In the absence of carbohydrates, your body is able to burn dietary fat for fuel although this process is initially inefficient and requires some adjustment. This is not to be confused with your body utilising stored body fat, a process that will occur anytime you consume less calories than you are burning throughout the course of a day. 

Fats are commonly found in animal sources such as meat, cheese and eggs, as well as nuts, vegetables and vegetable derived oils.

Each gram of fat contains 9 calories 



Your BMR or basal metabolic rate is the amount of calories your body burns at rest, performing all of your normal bodily functions, without any additional activity on top. This can be estimated using a calculator that takes into consideration a number of factors such as your height, weight, sex and age.

This number however is not the total amount of calories you burn throughout the day, and may be significantly lower.



Your total daily energy expenditure, is the sum of your BMR plus all of the other activities you perform throughout the day, these include but are not limited to- exercise, work, digestion and general movement.

Essentially your TDEE is the bill you get for everything you do, each day. If we overpay (by consuming more calories than we’ve burned) we can think of the ‘tip’ we leave as the amount we store as body fat. If we underpay then we’re in the kitchen washing dishes to make up the difference… These dishes are us burning body fat.

You can estimate your TDEE using various online calculators that add a multiplier to you BMR according to your predicted levels of activity, or by wearing a fitness tracker.

Be aware though, both of these methods only offer a prediction.
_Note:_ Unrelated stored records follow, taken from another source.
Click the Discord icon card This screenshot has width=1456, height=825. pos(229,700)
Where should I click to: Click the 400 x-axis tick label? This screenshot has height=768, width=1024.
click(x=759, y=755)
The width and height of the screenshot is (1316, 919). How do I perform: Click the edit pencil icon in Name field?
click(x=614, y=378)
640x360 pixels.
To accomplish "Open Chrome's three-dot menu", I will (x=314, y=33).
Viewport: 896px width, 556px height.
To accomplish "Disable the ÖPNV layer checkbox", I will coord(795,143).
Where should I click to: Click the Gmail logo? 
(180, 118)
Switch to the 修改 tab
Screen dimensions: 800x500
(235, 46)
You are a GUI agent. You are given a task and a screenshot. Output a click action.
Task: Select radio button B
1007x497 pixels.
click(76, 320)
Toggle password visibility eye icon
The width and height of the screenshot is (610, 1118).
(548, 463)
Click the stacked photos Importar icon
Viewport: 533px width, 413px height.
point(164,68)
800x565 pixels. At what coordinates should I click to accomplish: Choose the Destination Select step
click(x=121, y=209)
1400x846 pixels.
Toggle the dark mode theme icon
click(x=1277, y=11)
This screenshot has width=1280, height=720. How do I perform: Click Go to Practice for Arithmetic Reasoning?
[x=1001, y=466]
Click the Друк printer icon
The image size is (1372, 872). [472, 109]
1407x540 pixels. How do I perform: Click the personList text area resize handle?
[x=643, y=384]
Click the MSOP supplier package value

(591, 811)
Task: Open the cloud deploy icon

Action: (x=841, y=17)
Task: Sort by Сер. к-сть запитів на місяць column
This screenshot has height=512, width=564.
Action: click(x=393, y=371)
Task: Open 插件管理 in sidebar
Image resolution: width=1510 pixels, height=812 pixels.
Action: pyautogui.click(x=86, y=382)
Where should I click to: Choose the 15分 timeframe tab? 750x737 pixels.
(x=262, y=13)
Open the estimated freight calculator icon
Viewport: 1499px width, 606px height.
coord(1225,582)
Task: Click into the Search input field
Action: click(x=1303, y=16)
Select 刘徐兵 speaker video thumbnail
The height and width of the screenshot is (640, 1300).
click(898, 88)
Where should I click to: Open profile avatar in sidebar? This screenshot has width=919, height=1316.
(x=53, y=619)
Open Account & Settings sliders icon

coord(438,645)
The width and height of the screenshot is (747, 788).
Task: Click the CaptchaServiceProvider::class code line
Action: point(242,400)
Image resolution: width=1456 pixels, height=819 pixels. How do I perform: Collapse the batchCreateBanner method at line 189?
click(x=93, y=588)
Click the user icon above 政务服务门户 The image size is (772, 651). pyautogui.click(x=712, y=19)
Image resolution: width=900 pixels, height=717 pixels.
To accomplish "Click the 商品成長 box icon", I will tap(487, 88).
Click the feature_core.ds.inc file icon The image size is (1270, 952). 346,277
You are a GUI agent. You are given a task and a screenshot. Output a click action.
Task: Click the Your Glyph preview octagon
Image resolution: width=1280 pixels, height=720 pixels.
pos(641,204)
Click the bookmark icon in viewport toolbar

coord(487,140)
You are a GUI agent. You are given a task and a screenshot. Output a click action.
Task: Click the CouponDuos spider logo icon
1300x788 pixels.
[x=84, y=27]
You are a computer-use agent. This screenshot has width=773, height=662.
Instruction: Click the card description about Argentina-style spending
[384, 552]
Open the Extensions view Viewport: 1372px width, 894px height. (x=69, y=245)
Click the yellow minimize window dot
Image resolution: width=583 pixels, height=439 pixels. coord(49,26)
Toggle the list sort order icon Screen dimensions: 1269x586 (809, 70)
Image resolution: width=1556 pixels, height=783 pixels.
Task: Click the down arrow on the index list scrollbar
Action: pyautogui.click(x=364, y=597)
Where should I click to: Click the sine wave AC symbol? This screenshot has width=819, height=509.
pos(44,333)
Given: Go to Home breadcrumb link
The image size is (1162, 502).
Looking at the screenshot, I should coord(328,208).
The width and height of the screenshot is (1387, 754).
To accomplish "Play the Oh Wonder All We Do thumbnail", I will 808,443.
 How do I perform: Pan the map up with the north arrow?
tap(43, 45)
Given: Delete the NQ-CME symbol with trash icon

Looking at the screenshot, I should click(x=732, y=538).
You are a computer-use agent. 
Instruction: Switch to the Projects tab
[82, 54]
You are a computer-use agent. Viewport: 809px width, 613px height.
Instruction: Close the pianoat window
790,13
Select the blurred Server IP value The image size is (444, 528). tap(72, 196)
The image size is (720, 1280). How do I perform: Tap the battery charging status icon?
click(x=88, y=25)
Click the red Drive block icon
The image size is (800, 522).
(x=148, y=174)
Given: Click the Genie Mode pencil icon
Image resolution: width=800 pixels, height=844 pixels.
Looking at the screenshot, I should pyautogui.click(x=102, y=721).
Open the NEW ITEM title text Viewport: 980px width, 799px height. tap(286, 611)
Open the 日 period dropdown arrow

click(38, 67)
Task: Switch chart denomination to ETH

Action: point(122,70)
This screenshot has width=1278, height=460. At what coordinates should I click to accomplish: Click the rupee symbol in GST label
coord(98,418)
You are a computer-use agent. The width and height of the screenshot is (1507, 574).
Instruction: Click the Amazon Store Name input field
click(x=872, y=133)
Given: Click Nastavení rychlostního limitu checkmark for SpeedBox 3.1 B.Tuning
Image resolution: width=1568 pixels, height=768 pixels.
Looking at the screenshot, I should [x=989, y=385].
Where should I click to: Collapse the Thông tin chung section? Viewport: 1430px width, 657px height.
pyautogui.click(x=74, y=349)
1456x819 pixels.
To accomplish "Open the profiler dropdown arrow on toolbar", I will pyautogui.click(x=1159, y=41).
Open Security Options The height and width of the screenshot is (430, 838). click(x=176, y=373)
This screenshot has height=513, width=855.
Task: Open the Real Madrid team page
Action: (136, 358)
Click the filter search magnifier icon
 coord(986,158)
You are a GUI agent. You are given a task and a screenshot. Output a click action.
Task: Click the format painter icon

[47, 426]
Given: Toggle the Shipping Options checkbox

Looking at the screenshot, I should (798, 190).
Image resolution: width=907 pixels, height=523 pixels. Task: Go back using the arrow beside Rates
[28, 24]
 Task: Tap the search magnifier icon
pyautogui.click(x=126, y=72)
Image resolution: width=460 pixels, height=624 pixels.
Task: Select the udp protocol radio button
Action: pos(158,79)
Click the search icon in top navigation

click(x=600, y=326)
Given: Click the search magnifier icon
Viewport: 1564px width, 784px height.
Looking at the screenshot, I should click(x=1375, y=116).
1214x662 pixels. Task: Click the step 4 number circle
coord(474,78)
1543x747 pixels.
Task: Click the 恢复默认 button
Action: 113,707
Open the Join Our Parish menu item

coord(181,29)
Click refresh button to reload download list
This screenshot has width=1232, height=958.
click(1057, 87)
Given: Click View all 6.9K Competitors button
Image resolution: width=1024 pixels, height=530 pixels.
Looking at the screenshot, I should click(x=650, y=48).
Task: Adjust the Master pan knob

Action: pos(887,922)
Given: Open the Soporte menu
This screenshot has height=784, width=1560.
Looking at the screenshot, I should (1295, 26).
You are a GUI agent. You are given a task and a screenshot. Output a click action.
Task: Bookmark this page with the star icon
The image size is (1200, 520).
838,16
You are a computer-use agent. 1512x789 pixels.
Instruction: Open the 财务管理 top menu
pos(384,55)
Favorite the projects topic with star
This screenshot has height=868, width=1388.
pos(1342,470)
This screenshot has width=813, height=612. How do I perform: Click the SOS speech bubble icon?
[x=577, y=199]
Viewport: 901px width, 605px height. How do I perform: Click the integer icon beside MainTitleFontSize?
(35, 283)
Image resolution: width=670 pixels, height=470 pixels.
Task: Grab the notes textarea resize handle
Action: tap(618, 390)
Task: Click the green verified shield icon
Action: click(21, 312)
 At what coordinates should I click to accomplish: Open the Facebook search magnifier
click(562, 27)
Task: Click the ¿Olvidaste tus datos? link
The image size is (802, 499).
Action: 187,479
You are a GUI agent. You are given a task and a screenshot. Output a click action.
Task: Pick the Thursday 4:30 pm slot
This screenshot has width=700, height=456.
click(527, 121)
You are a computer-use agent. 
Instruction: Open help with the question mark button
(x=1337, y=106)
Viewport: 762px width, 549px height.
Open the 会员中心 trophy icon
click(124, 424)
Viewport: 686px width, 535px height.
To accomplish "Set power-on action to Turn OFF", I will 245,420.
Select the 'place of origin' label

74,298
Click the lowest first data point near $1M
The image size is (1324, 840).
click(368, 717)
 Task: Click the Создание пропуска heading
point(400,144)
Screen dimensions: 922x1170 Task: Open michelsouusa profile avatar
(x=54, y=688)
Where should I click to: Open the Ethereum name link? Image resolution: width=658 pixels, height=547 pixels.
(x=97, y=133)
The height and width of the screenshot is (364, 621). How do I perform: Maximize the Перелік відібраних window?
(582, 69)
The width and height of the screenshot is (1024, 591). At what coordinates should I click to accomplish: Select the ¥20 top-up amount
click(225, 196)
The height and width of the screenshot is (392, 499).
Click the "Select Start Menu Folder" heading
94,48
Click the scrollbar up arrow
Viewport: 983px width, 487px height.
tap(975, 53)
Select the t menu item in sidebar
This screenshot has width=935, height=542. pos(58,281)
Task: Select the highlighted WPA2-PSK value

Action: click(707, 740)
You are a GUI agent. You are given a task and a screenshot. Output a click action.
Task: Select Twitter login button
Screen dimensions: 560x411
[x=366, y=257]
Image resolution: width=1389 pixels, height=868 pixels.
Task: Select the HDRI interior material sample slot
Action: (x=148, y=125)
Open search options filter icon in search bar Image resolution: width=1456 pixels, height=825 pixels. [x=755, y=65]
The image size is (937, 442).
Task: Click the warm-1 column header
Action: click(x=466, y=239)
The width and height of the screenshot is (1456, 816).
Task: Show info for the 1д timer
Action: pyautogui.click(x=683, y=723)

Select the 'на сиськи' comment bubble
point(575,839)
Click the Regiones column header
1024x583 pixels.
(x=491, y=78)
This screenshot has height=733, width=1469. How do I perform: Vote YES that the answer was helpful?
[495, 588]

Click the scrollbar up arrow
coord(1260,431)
A calorie deficit is the state we find ourselves in when we consume fewer calories than we burn. As stated above, in this position of ‘underpaying our energy bill’ our body is forced to release stored body fat into our blood stream for energy. The greater a deficit we create (ie. the fewer calories we consume in relation to our activity level), the more body fat we are forced to call upon for energy.

HOWEVER a larger deficit can leave you feeling lethargic, hungry and can be potentially dangerous. If your goal is to lose body fat the healthiest approach is to ensure that the size of your deficit is manageable, sustainable and doesn’t leave you feeling restricted.

1lb of fat contains around 3500 calories, so a consistent calorie deficit of 500 calories a day, over the course of a week (7x5 equalling 3500) should theoretically amount to 1lb of body fat being burned.

Depending on the make up of your diet, you may lose more weight in the form of water and muscle, so keep in mind that the number on the scales never paints the full picture.